→ WHAT YOU HAVE TO DO:
Output the data below word for word, every line exactly as it appears.

__________

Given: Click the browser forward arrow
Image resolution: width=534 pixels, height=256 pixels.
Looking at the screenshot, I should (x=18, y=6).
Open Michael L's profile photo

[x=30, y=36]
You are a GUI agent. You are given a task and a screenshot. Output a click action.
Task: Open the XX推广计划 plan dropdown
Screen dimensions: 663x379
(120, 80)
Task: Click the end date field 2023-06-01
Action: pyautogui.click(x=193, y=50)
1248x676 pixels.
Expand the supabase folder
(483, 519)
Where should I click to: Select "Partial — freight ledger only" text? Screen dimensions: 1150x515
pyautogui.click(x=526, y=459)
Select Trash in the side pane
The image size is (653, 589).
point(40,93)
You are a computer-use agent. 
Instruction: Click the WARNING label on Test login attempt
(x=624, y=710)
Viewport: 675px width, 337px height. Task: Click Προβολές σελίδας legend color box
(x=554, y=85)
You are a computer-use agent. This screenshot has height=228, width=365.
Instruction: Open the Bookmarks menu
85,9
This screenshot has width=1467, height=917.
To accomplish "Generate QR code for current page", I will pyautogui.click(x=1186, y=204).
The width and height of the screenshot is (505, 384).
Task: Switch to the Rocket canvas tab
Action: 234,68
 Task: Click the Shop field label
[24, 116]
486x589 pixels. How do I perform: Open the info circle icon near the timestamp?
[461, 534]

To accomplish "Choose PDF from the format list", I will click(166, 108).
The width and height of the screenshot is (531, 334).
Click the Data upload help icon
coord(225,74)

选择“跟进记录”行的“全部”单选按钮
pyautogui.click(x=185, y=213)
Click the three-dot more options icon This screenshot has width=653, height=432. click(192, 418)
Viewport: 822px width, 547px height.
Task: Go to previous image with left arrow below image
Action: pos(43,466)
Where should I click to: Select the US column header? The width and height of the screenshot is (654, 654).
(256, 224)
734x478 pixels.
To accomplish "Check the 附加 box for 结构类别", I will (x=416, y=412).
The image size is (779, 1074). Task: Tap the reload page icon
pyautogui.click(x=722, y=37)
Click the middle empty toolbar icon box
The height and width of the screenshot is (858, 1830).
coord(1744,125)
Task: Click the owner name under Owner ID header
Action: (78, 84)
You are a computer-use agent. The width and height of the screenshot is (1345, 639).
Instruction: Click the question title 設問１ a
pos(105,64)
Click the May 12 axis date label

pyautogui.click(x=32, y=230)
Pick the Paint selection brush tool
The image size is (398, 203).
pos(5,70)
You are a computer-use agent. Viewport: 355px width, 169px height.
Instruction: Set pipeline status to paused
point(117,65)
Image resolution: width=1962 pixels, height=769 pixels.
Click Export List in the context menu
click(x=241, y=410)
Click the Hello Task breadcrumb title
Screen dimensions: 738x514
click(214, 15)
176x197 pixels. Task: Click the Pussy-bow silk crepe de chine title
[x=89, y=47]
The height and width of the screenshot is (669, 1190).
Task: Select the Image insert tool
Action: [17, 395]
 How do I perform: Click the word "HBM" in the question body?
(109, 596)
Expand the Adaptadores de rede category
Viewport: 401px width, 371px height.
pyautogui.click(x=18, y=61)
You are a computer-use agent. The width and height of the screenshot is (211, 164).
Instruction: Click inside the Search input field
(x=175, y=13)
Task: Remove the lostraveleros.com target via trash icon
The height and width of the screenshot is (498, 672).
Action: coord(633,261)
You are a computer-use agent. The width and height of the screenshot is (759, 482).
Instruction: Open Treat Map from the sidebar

__________

→ RESPONSE FOR THIS EXERCISE:
Given: Click the browser forward arrow
Image resolution: width=534 pixels, height=256 pixels.
Looking at the screenshot, I should (x=18, y=6).
Open Michael L's profile photo

[x=30, y=36]
You are a GUI agent. You are given a task and a screenshot. Output a click action.
Task: Open the XX推广计划 plan dropdown
Screen dimensions: 663x379
(120, 80)
Task: Click the end date field 2023-06-01
Action: pyautogui.click(x=193, y=50)
1248x676 pixels.
Expand the supabase folder
(483, 519)
Where should I click to: Select "Partial — freight ledger only" text? Screen dimensions: 1150x515
pyautogui.click(x=526, y=459)
Select Trash in the side pane
The image size is (653, 589).
point(40,93)
You are a computer-use agent. 
Instruction: Click the WARNING label on Test login attempt
(x=624, y=710)
Viewport: 675px width, 337px height. Task: Click Προβολές σελίδας legend color box
(x=554, y=85)
You are a computer-use agent. This screenshot has height=228, width=365.
Instruction: Open the Bookmarks menu
85,9
This screenshot has width=1467, height=917.
To accomplish "Generate QR code for current page", I will pyautogui.click(x=1186, y=204).
The width and height of the screenshot is (505, 384).
Task: Switch to the Rocket canvas tab
Action: 234,68
 Task: Click the Shop field label
[24, 116]
486x589 pixels. How do I perform: Open the info circle icon near the timestamp?
[461, 534]

To accomplish "Choose PDF from the format list", I will click(166, 108).
The width and height of the screenshot is (531, 334).
Click the Data upload help icon
coord(225,74)

选择“跟进记录”行的“全部”单选按钮
pyautogui.click(x=185, y=213)
Click the three-dot more options icon This screenshot has width=653, height=432. click(192, 418)
Viewport: 822px width, 547px height.
Task: Go to previous image with left arrow below image
Action: pos(43,466)
Where should I click to: Select the US column header? The width and height of the screenshot is (654, 654).
(256, 224)
734x478 pixels.
To accomplish "Check the 附加 box for 结构类别", I will (x=416, y=412).
The image size is (779, 1074). Task: Tap the reload page icon
pyautogui.click(x=722, y=37)
Click the middle empty toolbar icon box
The height and width of the screenshot is (858, 1830).
coord(1744,125)
Task: Click the owner name under Owner ID header
Action: (78, 84)
You are a computer-use agent. The width and height of the screenshot is (1345, 639).
Instruction: Click the question title 設問１ a
pos(105,64)
Click the May 12 axis date label

pyautogui.click(x=32, y=230)
Pick the Paint selection brush tool
The image size is (398, 203).
pos(5,70)
You are a computer-use agent. Viewport: 355px width, 169px height.
Instruction: Set pipeline status to paused
point(117,65)
Image resolution: width=1962 pixels, height=769 pixels.
Click Export List in the context menu
click(x=241, y=410)
Click the Hello Task breadcrumb title
Screen dimensions: 738x514
click(214, 15)
176x197 pixels. Task: Click the Pussy-bow silk crepe de chine title
[x=89, y=47]
The height and width of the screenshot is (669, 1190).
Task: Select the Image insert tool
Action: [17, 395]
 How do I perform: Click the word "HBM" in the question body?
(109, 596)
Expand the Adaptadores de rede category
Viewport: 401px width, 371px height.
pyautogui.click(x=18, y=61)
You are a computer-use agent. The width and height of the screenshot is (211, 164).
Instruction: Click inside the Search input field
(x=175, y=13)
Task: Remove the lostraveleros.com target via trash icon
The height and width of the screenshot is (498, 672).
Action: coord(633,261)
You are a computer-use agent. The width and height of the screenshot is (759, 482).
Instruction: Open Treat Map from the sidebar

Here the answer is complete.